◆ **What to do**:
Each line below needs to be printed again exactly.

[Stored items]
____________________

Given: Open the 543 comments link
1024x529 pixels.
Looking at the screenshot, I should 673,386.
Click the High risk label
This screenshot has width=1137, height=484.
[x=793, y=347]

____________________

◆ **Solution to this task**:
Given: Open the 543 comments link
1024x529 pixels.
Looking at the screenshot, I should 673,386.
Click the High risk label
This screenshot has width=1137, height=484.
[x=793, y=347]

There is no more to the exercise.